> STATED TASK A: Transcribe the paper on historiographic metafiction in full, word for word.

# START OF SUPPLIED PASSAGE

Colson Whitehead’s The Underground Railroad and George Saunders’s Lincoln in the Bardo as Examples of Historiographic Metafiction

This paper was originally submitted as a final requirement for the author’s compliance in the course LIT 606: Seminar in American Literature (2017).

 

I. Introduction

 

When we hear the phrase “historical fiction,” there’s a general tendency to assume that this genre has fixed, clearly defined conventions that are as unalterable as the past itself. Celadon Books, for example, the primary search result on Google that appears after one looks up “historical fiction,” defines the genre as such:

 

Historical Fiction is set in a real place, during a culturally recognizable time. The details and the action in the story can be a mix of actual events and ones from the author’s imagination as they fill in the gaps. Characters can be pure fiction or based on real people (often, it’s both).

 

MasterClass, meanwhile, describes historical fiction in this manner:

 

Historical fiction is a literary genre where the story takes place in the past. Historical novels capture the details of the time period as accurately as possible for authenticity, including social norms, manners, customs, and traditions. Many novels in this genre tell fictional stories that involve actual historical figures or historical events.

# END OF SUPPLIED PASSAGE
# START OF EXTRACTED RECORDS

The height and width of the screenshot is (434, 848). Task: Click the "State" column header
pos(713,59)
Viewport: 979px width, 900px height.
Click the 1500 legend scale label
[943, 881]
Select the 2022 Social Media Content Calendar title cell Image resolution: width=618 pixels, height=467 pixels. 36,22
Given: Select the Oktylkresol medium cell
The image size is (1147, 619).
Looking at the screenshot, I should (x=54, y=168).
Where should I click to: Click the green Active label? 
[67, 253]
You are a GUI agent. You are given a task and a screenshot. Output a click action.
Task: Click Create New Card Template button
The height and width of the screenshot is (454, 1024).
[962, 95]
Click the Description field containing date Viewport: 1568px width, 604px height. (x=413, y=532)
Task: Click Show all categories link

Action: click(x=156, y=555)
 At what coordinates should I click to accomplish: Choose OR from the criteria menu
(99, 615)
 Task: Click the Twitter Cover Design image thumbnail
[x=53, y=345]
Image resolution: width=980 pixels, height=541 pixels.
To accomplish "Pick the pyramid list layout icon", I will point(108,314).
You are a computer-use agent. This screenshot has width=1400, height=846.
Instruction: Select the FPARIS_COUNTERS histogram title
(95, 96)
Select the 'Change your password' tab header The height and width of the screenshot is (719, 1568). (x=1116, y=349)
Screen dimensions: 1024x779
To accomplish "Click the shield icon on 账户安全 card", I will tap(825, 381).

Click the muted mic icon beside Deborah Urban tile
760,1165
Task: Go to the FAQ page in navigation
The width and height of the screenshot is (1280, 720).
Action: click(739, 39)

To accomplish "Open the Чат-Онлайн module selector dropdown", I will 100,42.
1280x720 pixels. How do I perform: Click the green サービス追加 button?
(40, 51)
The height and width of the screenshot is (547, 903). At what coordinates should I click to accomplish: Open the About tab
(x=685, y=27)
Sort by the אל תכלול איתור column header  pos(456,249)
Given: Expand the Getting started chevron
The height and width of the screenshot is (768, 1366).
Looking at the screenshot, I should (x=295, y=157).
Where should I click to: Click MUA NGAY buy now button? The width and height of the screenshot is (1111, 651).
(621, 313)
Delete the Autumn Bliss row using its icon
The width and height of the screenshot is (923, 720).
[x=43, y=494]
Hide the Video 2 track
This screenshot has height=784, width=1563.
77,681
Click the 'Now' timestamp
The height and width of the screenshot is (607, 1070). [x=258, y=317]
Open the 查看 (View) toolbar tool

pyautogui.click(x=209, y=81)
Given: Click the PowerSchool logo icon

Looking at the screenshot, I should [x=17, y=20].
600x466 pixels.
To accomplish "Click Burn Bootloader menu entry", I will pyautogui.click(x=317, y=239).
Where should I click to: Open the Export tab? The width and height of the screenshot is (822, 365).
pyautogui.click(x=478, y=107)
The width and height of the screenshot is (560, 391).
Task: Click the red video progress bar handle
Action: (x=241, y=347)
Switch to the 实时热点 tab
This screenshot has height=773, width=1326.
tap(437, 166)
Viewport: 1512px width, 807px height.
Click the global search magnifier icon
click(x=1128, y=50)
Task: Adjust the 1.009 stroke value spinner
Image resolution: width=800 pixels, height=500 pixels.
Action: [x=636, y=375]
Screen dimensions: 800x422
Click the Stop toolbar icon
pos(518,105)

# END OF EXTRACTED RECORDS

> STATED TASK B: Express the listing as a two-column CSV with the headers ask and response, one row per ask. Begin at the line that has "Task: Adjust the 1.009 stroke value spinner" and stop after the listing's last line, quoting each field and turning line breaks into spaces.

> EXERCISE RESULT A:
Colson Whitehead’s The Underground Railroad and George Saunders’s Lincoln in the Bardo as Examples of Historiographic Metafiction

This paper was originally submitted as a final requirement for the author’s compliance in the course LIT 606: Seminar in American Literature (2017).

 

I. Introduction

 

When we hear the phrase “historical fiction,” there’s a general tendency to assume that this genre has fixed, clearly defined conventions that are as unalterable as the past itself. Celadon Books, for example, the primary search result on Google that appears after one looks up “historical fiction,” defines the genre as such:

 

Historical Fiction is set in a real place, during a culturally recognizable time. The details and the action in the story can be a mix of actual events and ones from the author’s imagination as they fill in the gaps. Characters can be pure fiction or based on real people (often, it’s both).

 

MasterClass, meanwhile, describes historical fiction in this manner:

 

Historical fiction is a literary genre where the story takes place in the past. Historical novels capture the details of the time period as accurately as possible for authenticity, including social norms, manners, customs, and traditions. Many novels in this genre tell fictional stories that involve actual historical figures or historical events.

> EXERCISE RESULT B:
ask,response
"Task: Adjust the 1.009 stroke value spinner Image resolution: width=800 pixels, height=500 pixels.","Action: [x=636, y=375]"
"Screen dimensions: 800x422 Click the Stop toolbar icon","pos(518,105)"